**Instruções do exercício**
Reproduza sem nenhuma alteração a parte do trecho selecionado que começa em "A pandemia ainda" e termina em "quiser a reeleição.".

**Trecho selecionado**
****************************************

A pandemia ainda não acabou. Há muita coisa a fazer, mas a gente fica até hoje escutando mensagens contra a vacinação, como se tudo se transformasse numa disputa política. Essas coisas têm que parar. [O presidente] tem que saber falar com a população, e não só com os extremistas à sua volta. Ele não soube conduzir o processo. Agora tem que ajustar tudo isso se quiser a reeleição.
O acordo com o centrão garante proteção contra o avanço dos pedidos de impeachment que se acumulam contra Bolsonaro?
Se o objetivo é esse, pode ser que tenha conseguido alguma proteção, temporariamente. Esse tipo de aliança, quando depende de um fluxo de recursos desse porte, como se falou nesses dias, não sei até onde é confiável. Infelizmente, tem gente que daqui a pouco vai querer mais e mais e mais. O modelo não é baseado em fidelidade e harmonia de objetivos, mas no dinheiro. Então, não sei até onde vai essa garantia.

****************************************

Registros de uma fonte de dados
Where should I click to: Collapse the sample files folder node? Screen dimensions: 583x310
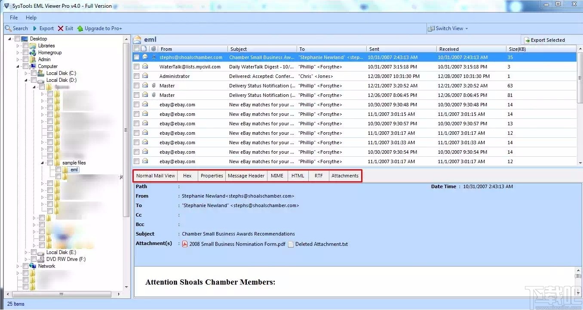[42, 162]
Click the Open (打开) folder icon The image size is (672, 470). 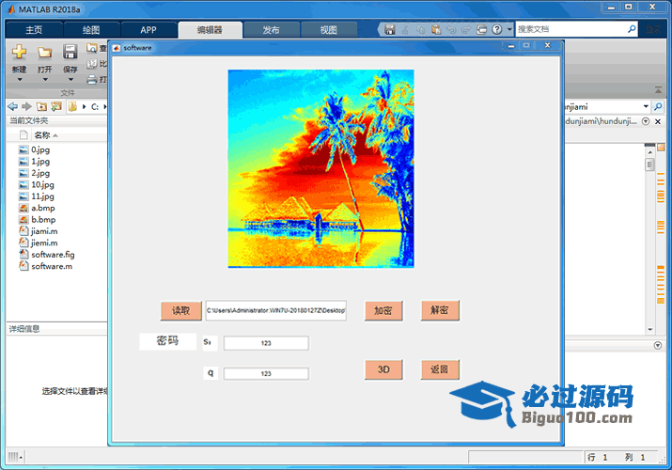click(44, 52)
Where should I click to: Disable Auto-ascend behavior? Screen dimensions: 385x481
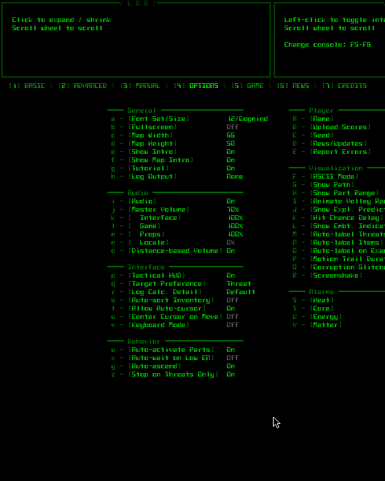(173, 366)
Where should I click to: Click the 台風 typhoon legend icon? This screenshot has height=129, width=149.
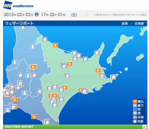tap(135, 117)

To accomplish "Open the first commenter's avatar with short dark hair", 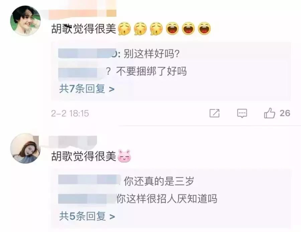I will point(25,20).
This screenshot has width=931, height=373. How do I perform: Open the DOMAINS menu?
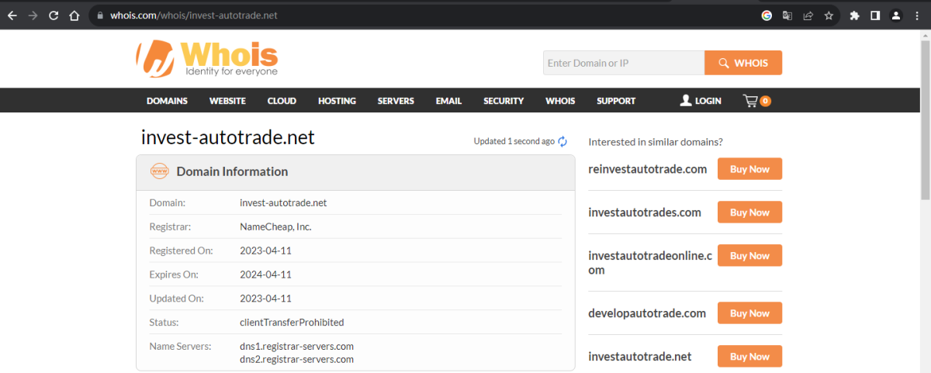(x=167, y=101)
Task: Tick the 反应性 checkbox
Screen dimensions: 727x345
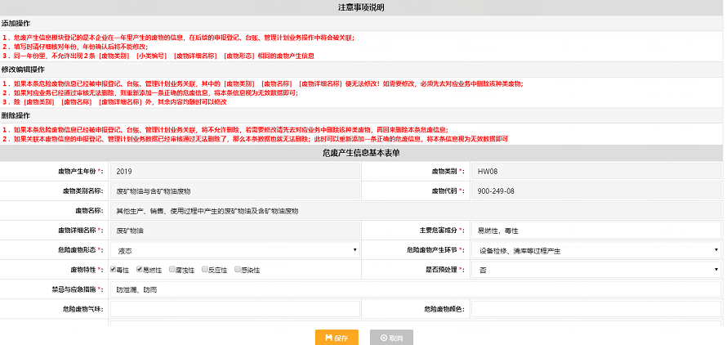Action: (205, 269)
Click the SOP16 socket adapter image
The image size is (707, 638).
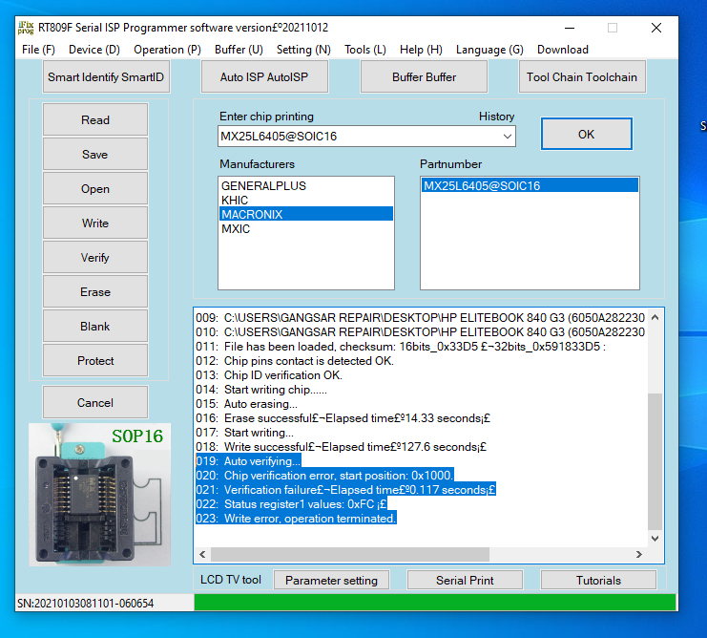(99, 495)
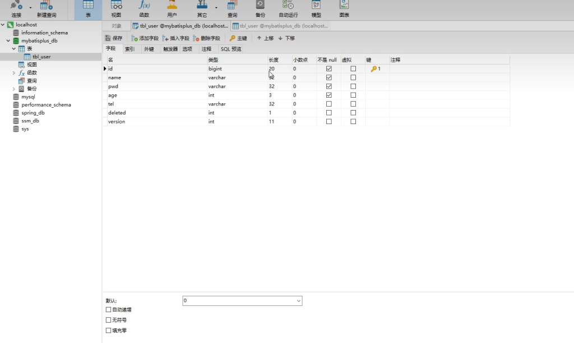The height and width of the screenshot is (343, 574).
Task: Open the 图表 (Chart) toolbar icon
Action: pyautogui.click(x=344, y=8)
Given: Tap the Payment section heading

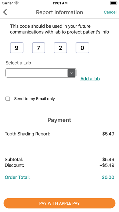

****************************************

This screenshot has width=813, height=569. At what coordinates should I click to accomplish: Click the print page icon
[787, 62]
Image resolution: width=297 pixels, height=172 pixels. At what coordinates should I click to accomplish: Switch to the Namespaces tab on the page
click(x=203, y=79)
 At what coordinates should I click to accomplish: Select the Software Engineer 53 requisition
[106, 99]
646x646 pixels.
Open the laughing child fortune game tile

****************************************

**Solução do problema**
A pandemia ainda não acabou. Há muita coisa a fazer, mas a gente fica até hoje escutando mensagens contra a vacinação, como se tudo se transformasse numa disputa política. Essas coisas têm que parar. [O presidente] tem que saber falar com a população, e não só com os extremistas à sua volta. Ele não soube conduzir o processo. Agora tem que ajustar tudo isso se quiser a reeleição.